▶ _Parti dell'esercizio_:
1) Rispondi a queste domande sul testo fornito:
(a) Chi presiede l'associazione "Liberi dall'azzardo"?
(b) A quale sindaco è andata la prima consegna del dossier?
(c) Secondo il sindaco, quale autorizzazione bastava prima per aprire nuove sale?
2) Trascrivi parola per parola il brano del testo fornito che va da "Liberi dall’azzardo, a" fino a "da gioco d’azzardo.".
3) Indica se ciascuna affermazione concorda con il testo fornito. Rispondi sì o no e cita le parole del testo che lo stabiliscono.
(a) Gianteo Bordero è il segretario dell'associazione.
(b) La nuova normativa è stata respinta dal consiglio regionale.
(c) Prima della legge regionale i sindaci potevano intervenire nell'apertura di nuove sale per l'azzardo.

▶ _Testo fornito_:
+ + + + + + +

Liberi dall’azzardo, a Casarza consegnato il primo dossier

Gianteo Bordero e Claudio Muzio

Al via da Casarza Ligure l’iniziativa dell’associazione “Liberi dall’azzardo” di Scandroglio, che consegnerà ai sindaci del Tigullio dossier della Camera relativo agli aspetti sociali e sanitari della dipendenza da gioco d’azzardo.

E’ partita da Casarza Ligure la consegna del dossier della Camera relativo agli aspetti sociali e sanitari della dipendenza da gioco d’azzardo ai sindaci del Tigullio. E’ l’inizitiativa dell’associazione culturale “Liberi dall’azzardo”, presieduta dall’onorevole Michele Scandroglio e composta da politici bipartisan. Oggi è avvenuta la prima consegna, al sindaco Claudio Muzio: “Casarza è stato uno dei primi Comuni ad attivarsi, chiedendo alla Regione di adottare una normativa più stringente in materia di nuove sale per il gioco d’azzardo – spiega il segretario dell’associazione Gianteo Bordero –. Normativa che è stata poi approvata dal consiglio regionale, che ha recepito le istanze provenienti dal territorio e dalle forze politiche in maniera assolutamente bipartisan”. Per il sindaco Muzio “l’approvazione della legge regionale segna una svolta importante. Prima, i sindaci non avevano alcun potere di intervenire nell’apertura di nuove sale per l’azzardo, visto che la materia era ritenuta di esclusiva competenza dello Stato ed era sufficiente l’autorizzazione della Questura. Così i sindaci che hanno emesso ordinanze negli anni scorsi si sono trovati a perdere ricorsi su ricorsi, e i loro Comuni a dover pagare rimborsi milionari”.

+ + + + + + +

▶ _Contenuto del dataset_:
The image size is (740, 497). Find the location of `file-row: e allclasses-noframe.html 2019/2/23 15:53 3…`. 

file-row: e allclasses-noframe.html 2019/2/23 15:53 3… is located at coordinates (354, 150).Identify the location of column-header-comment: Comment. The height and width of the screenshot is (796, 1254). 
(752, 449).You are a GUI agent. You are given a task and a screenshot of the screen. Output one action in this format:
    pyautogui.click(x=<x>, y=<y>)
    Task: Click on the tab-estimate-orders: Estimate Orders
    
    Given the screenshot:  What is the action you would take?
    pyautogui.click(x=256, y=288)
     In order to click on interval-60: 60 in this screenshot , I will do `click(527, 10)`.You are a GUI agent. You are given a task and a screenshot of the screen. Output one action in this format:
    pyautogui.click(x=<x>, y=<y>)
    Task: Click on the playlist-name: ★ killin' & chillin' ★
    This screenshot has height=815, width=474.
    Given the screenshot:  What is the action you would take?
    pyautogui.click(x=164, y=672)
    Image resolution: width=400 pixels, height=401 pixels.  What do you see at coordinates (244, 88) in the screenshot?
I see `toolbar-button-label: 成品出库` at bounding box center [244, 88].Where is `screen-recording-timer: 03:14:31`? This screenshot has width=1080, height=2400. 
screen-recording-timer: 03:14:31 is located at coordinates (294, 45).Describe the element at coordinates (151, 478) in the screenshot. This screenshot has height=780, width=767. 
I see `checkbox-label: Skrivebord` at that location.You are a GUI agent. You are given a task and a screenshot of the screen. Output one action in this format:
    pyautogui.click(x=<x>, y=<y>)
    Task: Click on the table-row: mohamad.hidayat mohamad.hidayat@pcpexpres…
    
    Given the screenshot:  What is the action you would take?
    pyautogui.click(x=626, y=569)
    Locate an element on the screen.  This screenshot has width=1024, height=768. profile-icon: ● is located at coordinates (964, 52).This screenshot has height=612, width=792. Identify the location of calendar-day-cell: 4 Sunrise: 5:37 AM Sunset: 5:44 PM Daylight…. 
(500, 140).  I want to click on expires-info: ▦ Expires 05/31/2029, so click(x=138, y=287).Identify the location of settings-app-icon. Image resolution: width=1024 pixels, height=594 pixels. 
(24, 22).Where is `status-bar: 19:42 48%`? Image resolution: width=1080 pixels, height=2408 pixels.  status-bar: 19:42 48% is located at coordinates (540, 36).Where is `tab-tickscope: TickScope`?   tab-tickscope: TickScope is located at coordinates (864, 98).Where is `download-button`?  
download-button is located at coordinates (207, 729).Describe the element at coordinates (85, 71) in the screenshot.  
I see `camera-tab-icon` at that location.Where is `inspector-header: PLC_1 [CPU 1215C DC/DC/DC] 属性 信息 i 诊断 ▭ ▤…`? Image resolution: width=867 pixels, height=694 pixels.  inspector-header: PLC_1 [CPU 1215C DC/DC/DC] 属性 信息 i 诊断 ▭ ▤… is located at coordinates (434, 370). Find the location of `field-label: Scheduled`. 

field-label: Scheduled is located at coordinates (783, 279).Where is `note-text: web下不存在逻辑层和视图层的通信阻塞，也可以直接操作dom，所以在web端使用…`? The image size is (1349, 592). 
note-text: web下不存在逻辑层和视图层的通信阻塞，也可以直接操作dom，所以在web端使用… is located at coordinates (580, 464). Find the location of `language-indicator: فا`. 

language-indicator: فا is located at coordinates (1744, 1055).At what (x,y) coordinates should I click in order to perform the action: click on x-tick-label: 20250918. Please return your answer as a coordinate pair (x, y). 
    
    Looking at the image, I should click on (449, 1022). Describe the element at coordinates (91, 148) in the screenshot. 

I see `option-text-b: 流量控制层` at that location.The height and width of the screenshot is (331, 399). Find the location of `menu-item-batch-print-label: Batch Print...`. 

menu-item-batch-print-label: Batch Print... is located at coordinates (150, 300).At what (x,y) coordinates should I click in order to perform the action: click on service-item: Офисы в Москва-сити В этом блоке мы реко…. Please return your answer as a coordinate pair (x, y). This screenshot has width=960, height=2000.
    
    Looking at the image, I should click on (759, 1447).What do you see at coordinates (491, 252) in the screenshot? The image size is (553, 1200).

+ + + + + + +

▶ _Risposte_:
1)
(a) L'onorevole Michele Scandroglio.
(b) Claudio Muzio.
(c) L'autorizzazione della Questura.

2)
Liberi dall’azzardo, a Casarza consegnato il primo dossier

Gianteo Bordero e Claudio Muzio

Al via da Casarza Ligure l’iniziativa dell’associazione “Liberi dall’azzardo” di Scandroglio, che consegnerà ai sindaci del Tigullio dossier della Camera relativo agli aspetti sociali e sanitari della dipendenza da gioco d’azzardo.

3)
(a) Sì: "spiega il segretario dell’associazione Gianteo Bordero".
(b) No: "Normativa che è stata poi approvata dal consiglio regionale".
(c) No: "Prima, i sindaci non avevano alcun potere di intervenire nell’apertura di nuove sale per l’azzardo".